THE TASK | Nothing should be left out when you copy the entries below.
**** DATASET CONTENT ****
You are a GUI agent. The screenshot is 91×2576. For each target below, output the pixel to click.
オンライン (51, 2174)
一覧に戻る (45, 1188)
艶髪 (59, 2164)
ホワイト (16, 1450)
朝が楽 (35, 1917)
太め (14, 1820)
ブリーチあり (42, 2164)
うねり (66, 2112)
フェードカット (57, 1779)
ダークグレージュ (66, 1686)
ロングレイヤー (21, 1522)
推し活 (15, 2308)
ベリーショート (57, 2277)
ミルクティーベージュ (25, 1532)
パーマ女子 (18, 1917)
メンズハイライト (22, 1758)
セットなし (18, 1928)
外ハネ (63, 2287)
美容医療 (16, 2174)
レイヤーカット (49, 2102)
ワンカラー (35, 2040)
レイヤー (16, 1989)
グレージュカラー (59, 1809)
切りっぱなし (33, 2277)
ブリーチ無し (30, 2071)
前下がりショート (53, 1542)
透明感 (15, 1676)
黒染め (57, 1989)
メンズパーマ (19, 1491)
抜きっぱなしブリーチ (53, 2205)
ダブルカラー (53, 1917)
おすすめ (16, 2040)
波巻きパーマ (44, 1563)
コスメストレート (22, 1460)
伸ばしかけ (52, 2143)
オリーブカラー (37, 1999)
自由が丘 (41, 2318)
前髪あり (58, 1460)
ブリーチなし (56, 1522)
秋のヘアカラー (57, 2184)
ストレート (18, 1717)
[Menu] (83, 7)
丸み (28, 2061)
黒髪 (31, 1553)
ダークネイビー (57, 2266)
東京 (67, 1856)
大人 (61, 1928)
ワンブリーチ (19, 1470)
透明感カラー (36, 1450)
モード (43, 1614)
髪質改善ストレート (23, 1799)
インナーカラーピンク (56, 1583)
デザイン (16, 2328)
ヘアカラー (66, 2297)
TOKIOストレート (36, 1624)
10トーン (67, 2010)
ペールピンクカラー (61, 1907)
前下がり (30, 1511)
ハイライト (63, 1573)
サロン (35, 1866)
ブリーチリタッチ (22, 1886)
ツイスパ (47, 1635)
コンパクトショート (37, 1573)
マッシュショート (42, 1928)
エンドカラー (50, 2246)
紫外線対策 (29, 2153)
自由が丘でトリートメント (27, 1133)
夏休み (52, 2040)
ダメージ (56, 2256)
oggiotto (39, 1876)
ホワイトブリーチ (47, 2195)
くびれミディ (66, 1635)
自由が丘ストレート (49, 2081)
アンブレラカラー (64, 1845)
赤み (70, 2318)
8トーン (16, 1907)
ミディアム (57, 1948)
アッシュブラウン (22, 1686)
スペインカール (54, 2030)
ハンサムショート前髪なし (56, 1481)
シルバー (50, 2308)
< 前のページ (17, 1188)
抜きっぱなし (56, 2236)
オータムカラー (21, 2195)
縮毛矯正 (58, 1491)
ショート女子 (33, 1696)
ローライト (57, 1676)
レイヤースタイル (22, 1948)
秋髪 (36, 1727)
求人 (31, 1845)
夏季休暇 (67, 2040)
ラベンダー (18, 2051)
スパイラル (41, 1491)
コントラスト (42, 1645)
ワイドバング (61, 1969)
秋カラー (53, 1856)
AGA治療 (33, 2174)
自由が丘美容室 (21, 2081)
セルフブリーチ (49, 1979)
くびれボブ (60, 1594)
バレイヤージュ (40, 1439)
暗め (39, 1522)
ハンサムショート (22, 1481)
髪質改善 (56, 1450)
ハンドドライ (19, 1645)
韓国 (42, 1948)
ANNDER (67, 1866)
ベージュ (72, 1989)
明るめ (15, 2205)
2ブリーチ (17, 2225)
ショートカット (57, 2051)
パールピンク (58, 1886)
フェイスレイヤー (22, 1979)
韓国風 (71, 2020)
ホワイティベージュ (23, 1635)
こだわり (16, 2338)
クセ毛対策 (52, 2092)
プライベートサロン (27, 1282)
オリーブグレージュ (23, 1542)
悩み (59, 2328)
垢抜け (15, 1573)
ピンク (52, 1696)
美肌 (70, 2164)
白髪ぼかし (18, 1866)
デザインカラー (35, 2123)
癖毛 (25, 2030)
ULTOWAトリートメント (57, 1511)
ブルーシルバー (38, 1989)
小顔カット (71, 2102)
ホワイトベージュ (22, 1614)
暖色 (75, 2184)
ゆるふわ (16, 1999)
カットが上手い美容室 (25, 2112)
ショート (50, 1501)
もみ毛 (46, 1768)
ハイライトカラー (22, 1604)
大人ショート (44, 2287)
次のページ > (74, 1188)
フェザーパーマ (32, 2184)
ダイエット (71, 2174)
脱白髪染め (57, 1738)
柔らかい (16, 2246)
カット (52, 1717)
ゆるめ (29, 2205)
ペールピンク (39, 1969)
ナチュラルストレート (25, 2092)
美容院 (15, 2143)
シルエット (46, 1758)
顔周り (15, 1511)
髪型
****
WRITTEN RESPONSE |
You are a GUI agent. The screenshot is 91×2576. For each target below, output the pixel to click.
オンライン (51, 2174)
一覧に戻る (45, 1188)
艶髪 (59, 2164)
ホワイト (16, 1450)
朝が楽 (35, 1917)
太め (14, 1820)
ブリーチあり (42, 2164)
うねり (66, 2112)
フェードカット (57, 1779)
ダークグレージュ (66, 1686)
ロングレイヤー (21, 1522)
推し活 (15, 2308)
ベリーショート (57, 2277)
ミルクティーベージュ (25, 1532)
パーマ女子 (18, 1917)
メンズハイライト (22, 1758)
セットなし (18, 1928)
外ハネ (63, 2287)
美容医療 (16, 2174)
レイヤーカット (49, 2102)
ワンカラー (35, 2040)
レイヤー (16, 1989)
グレージュカラー (59, 1809)
切りっぱなし (33, 2277)
ブリーチ無し (30, 2071)
前下がりショート (53, 1542)
透明感 (15, 1676)
黒染め (57, 1989)
メンズパーマ (19, 1491)
抜きっぱなしブリーチ (53, 2205)
ダブルカラー (53, 1917)
おすすめ (16, 2040)
波巻きパーマ (44, 1563)
コスメストレート (22, 1460)
伸ばしかけ (52, 2143)
オリーブカラー (37, 1999)
自由が丘 (41, 2318)
前髪あり (58, 1460)
ブリーチなし (56, 1522)
秋のヘアカラー (57, 2184)
ストレート (18, 1717)
[Menu] (83, 7)
丸み (28, 2061)
黒髪 (31, 1553)
ダークネイビー (57, 2266)
東京 (67, 1856)
大人 (61, 1928)
ワンブリーチ (19, 1470)
透明感カラー (36, 1450)
モード (43, 1614)
髪質改善ストレート (23, 1799)
インナーカラーピンク (56, 1583)
デザイン (16, 2328)
ヘアカラー (66, 2297)
TOKIOストレート (36, 1624)
10トーン (67, 2010)
ペールピンクカラー (61, 1907)
前下がり (30, 1511)
ハイライト (63, 1573)
サロン (35, 1866)
ブリーチリタッチ (22, 1886)
ツイスパ (47, 1635)
コンパクトショート (37, 1573)
マッシュショート (42, 1928)
エンドカラー (50, 2246)
紫外線対策 (29, 2153)
自由が丘でトリートメント (27, 1133)
夏休み (52, 2040)
ダメージ (56, 2256)
oggiotto (39, 1876)
ホワイトブリーチ (47, 2195)
くびれミディ (66, 1635)
自由が丘ストレート (49, 2081)
アンブレラカラー (64, 1845)
赤み (70, 2318)
8トーン (16, 1907)
ミディアム (57, 1948)
アッシュブラウン (22, 1686)
スペインカール (54, 2030)
ハンサムショート前髪なし (56, 1481)
シルバー (50, 2308)
< 前のページ (17, 1188)
抜きっぱなし (56, 2236)
オータムカラー (21, 2195)
縮毛矯正 (58, 1491)
ショート女子 (33, 1696)
ローライト (57, 1676)
レイヤースタイル (22, 1948)
秋髪 (36, 1727)
求人 (31, 1845)
夏季休暇 (67, 2040)
ラベンダー (18, 2051)
スパイラル (41, 1491)
コントラスト (42, 1645)
ワイドバング (61, 1969)
秋カラー (53, 1856)
AGA治療 (33, 2174)
自由が丘美容室 (21, 2081)
セルフブリーチ (49, 1979)
くびれボブ (60, 1594)
バレイヤージュ (40, 1439)
暗め (39, 1522)
ハンサムショート (22, 1481)
髪質改善 (56, 1450)
ハンドドライ (19, 1645)
韓国 (42, 1948)
ANNDER (67, 1866)
ベージュ (72, 1989)
明るめ (15, 2205)
2ブリーチ (17, 2225)
ショートカット (57, 2051)
パールピンク (58, 1886)
フェイスレイヤー (22, 1979)
韓国風 (71, 2020)
ホワイティベージュ (23, 1635)
こだわり (16, 2338)
クセ毛対策 (52, 2092)
プライベートサロン (27, 1282)
オリーブグレージュ (23, 1542)
悩み (59, 2328)
垢抜け (15, 1573)
ピンク (52, 1696)
美肌 (70, 2164)
白髪ぼかし (18, 1866)
デザインカラー (35, 2123)
癖毛 (25, 2030)
ULTOWAトリートメント (57, 1511)
ブルーシルバー (38, 1989)
小顔カット (71, 2102)
ホワイトベージュ (22, 1614)
暖色 (75, 2184)
ゆるふわ (16, 1999)
カットが上手い美容室 (25, 2112)
ショート (50, 1501)
もみ毛 (46, 1768)
ハイライトカラー (22, 1604)
大人ショート (44, 2287)
次のページ > (74, 1188)
フェザーパーマ (32, 2184)
ダイエット (71, 2174)
脱白髪染め (57, 1738)
柔らかい (16, 2246)
カット (52, 1717)
ゆるめ (29, 2205)
ペールピンク (39, 1969)
ナチュラルストレート (25, 2092)
美容院 (15, 2143)
シルエット (46, 1758)
顔周り (15, 1511)
髪型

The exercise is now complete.